Median vs. Arithmetic Mean

The choice between median and mean depends on the data:

When to Use Median?
  • Skewed Distributions: For asymmetric data (e.g., income, real estate prices)
  • Outliers: When extreme values are present
  • Ordinal Data: For ranked data without metric distances
  • Robustness: When resistance to extreme values is important
When to Use Mean?
  • Symmetric Distributions: For normally distributed or approximately symmetric data
  • No Outliers: When extreme values are meaningful
  • Metric Data: For ratio or interval scales
  • Mathematical Properties: When algebraic operations are important

Relationship to Quantiles

The median is closely related to the quantile concept:

The Median as Quantile

The median is the 0.5-quantile (50th percentile or second quartile Q₂). It divides the data so that 50% of values lie below and 50% above it.

Quartiles and Median

The median is one of three quartiles: Q₁ (25%), Q₂ = Median (50%), Q₃ (75%). Together they form the basis for box plots.

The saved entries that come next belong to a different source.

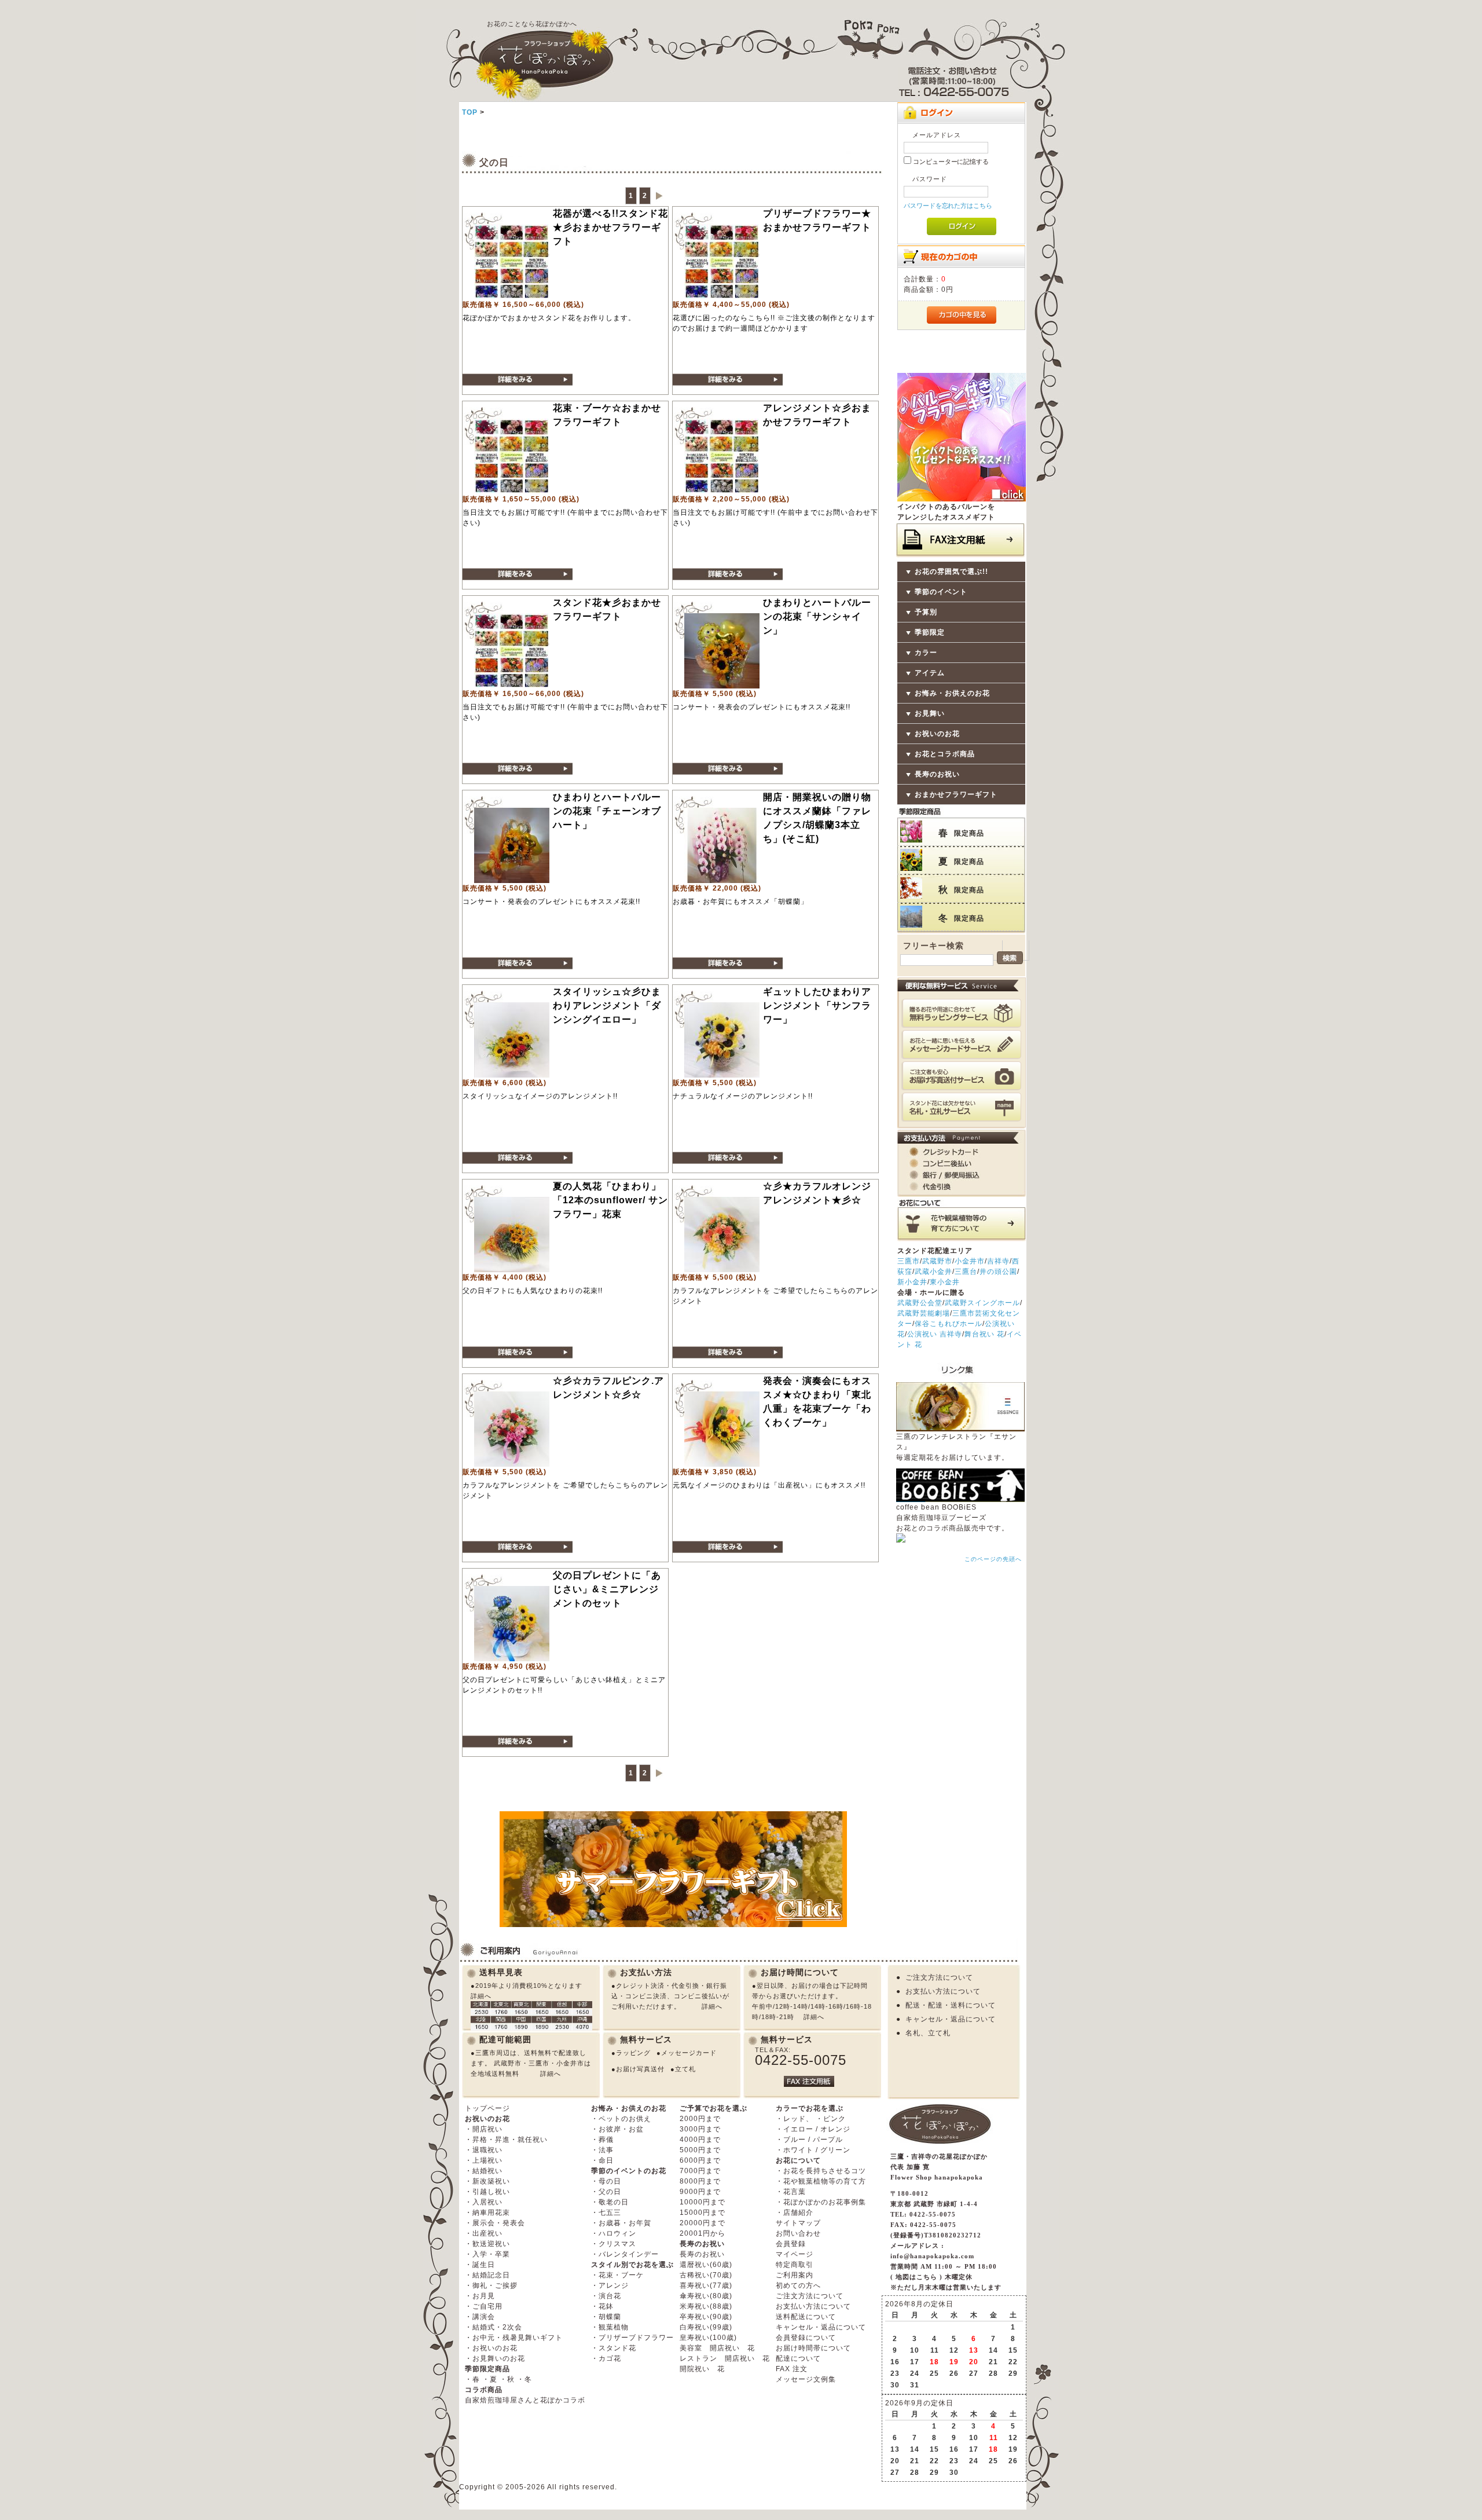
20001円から (702, 2233)
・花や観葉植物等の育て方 (821, 2181)
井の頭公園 (998, 1272)
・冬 (524, 2379)
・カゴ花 (606, 2358)
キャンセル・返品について (950, 2019)
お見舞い (930, 713)
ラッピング (633, 2052)
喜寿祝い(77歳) (706, 2285)
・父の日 (606, 2192)
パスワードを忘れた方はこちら (948, 205)
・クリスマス (613, 2244)
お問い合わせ (798, 2233)
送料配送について (806, 2317)
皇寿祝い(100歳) (708, 2338)
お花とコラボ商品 (945, 754)
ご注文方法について (939, 1977)
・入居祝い (483, 2202)
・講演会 (480, 2317)
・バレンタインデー (625, 2254)
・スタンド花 (613, 2348)
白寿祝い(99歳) (706, 2327)
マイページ (794, 2254)
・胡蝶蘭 (606, 2317)
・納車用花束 (487, 2212)
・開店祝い (483, 2129)
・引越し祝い (487, 2192)
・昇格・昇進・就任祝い (506, 2140)
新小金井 (912, 1282)
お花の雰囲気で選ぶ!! (951, 571)
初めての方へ (798, 2285)
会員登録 (791, 2244)
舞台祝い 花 (984, 1334)
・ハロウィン (613, 2233)
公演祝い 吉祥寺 (934, 1334)
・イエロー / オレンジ (813, 2129)
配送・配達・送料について (950, 2005)
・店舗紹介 (794, 2212)
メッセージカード (689, 2052)
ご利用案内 (794, 2275)
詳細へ (481, 1995)
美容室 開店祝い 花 (717, 2348)
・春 (472, 2379)
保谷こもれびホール (948, 1324)
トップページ (487, 2108)
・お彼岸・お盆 (617, 2129)
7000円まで (700, 2171)
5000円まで (700, 2150)
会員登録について (806, 2338)
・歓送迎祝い (487, 2244)
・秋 (507, 2379)
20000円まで (702, 2223)
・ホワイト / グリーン (813, 2150)
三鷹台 (966, 1272)
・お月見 (480, 2296)
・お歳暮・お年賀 (621, 2223)
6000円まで (700, 2160)
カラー (926, 653)
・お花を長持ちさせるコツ (821, 2171)
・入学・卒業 (487, 2254)
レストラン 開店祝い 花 (725, 2358)
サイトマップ (798, 2223)
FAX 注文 (792, 2369)
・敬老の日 (610, 2202)
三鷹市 (908, 1261)
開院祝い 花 (702, 2369)
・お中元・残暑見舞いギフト (514, 2338)
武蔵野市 (937, 1261)
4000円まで (700, 2140)
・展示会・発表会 (495, 2223)
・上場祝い (483, 2160)
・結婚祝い (483, 2171)
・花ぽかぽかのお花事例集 (821, 2202)
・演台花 (606, 2296)
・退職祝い (483, 2150)
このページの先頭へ (993, 1559)
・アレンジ (610, 2285)
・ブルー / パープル (809, 2140)
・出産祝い (483, 2233)
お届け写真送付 (640, 2068)
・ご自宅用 (483, 2306)
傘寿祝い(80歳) (706, 2296)
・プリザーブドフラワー (632, 2338)
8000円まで (700, 2181)
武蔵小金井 (933, 1272)
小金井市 (970, 1261)
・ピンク (831, 2119)
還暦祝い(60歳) (706, 2265)
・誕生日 (480, 2265)
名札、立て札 (928, 2033)
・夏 (489, 2379)
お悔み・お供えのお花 (952, 693)
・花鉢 (602, 2306)
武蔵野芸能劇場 (923, 1313)
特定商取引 (794, 2265)
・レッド (791, 2119)
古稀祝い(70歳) (706, 2275)
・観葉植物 (610, 2327)
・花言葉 (791, 2192)
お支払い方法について (943, 1991)
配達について (798, 2358)
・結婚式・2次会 (493, 2327)
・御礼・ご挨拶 (491, 2285)
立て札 (685, 2068)
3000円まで (700, 2129)
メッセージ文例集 (806, 2379)
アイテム (930, 673)
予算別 (926, 612)
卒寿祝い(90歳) (706, 2317)
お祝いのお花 (937, 734)
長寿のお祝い (937, 774)
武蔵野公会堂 (919, 1303)
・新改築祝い (487, 2181)
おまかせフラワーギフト (956, 794)
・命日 (602, 2160)
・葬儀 (602, 2140)
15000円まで (702, 2212)
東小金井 (945, 1282)
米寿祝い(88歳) (706, 2306)
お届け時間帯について (813, 2348)
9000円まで (700, 2192)
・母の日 (606, 2181)
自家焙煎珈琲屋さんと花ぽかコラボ (525, 2400)
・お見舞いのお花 (495, 2358)
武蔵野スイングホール (982, 1303)
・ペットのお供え (621, 2119)
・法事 (602, 2150)
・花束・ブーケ (617, 2275)
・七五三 (606, 2212)
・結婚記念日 (487, 2275)
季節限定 (930, 632)
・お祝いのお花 (491, 2348)
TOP (470, 112)
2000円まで (700, 2119)
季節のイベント (941, 592)
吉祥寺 (998, 1261)
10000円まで (702, 2202)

Applications in Different Fields

Economics and Social Sciences
  • Income Statistics: Median income better than average for skewed data
  • Real Estate: Median price more meaningful than average price
  • Education: Median grades as robust measure
  • Demography: Median age of population
Natural Sciences and Medicine
  • Clinical Studies: Median survival time (robust to censoring)
  • Lab Values: Reference values often given as median
  • Environmental Data: Median pollutant concentrations
  • Astronomy: Median brightness of stars

Skewness and Median

The relationship between median and mean reveals information about skewness:

Symmetric

Mean ≈ Median
Normal Distribution

Right Skewed

Mean > Median
e.g., Income

Left Skewed

Mean < Median
e.g., Exam Grades

Summary

The median is a robust and intuitively understandable measure of location that indicates the "typical" middle value of a distribution. Its insensitivity to outliers makes it particularly valuable in practical data analysis, especially for skewed distributions. As the 50th percentile, it is a special case of the quantile function and, together with the quartiles, forms the basis for important exploratory data analysis methods such as the box plot.